FedML-AI / FedML

FEDML - The unified and scalable ML library for large-scale distributed training, model serving, and federated learning. FEDML Launch, a cross-cloud scheduler, further enables running any AI jobs on any GPU cloud or on-premise cluster. Built on this library, TensorOpera AI (https://TensorOpera.ai) is your generative AI platform at scale.
https://TensorOpera.ai
Apache License 2.0
4.2k stars 788 forks source link

Same error happend when running FEDAVG under STANDALONE just clone the repository without any modification! #34

Closed iuserea closed 4 years ago

iuserea commented 4 years ago

When I use commands as below which included in readme.md, ( nohup sh run_fedavg_standalone_pytorch.sh 2 10 64 cifar10 ./../../../data/cifar10 resnet56 homo 200 20 0.001 > ./fedavg_standalone.txt 2>&1 nohup sh run_fedavg_standalone_pytorch.sh 2 10 10 mnist ./../../../data/mnist lr hetero 200 20 0.03 > ./fedavg_standalone.txt 2>&1 &)
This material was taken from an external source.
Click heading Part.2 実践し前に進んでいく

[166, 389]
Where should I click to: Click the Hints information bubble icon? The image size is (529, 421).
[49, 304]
The same error occurs: Traceback (most recent call last): File "./main_fedavg.py", line 160, in trainer = FedAvgTrainer(dataset, model, device, args) File "/home/xx/proj/Source/FedML/fedml_api/standalone/fedavg/fedavg_trainer.py", line 22, in init self.model_global.train() AttributeError: 'NoneType' object has no attribute 'train'.

For my poor understanding of PyTorch,can anyone teach me where the code is written not so well?

chaoyanghe commented 4 years ago

@iuserea Hi, I think your local code is in an older version. Please update to the latest version. I just double-checked, it works now.

chaoyanghe commented 4 years ago

@iuserea check the latest code please.

iuserea commented 4 years ago

There're still wrong when running under standalone environment with using following command.

nohup sh run_fedavg_standalone_pytorch.sh 2 10 64 cifar10 ./../../../data/cifar10 resnet56 homo 200 20 0.001 > ./fedavg_standalone.txt 2>&1 &

image

chaoyanghe commented 4 years ago

@iuserea

We suggest using the distributed computing when training large DNN like ResNet since the standalone version is very time-consuming. So we remove the model initialization at create_model() - main_fedavg.py in previous version.

Now I added back large DNN models for standalone. You can choose any as you like if you can accept a very long training time...

iuserea commented 4 years ago

@chaoyanghe Thank you for your kindness for interpretation.I'll have a try at least once.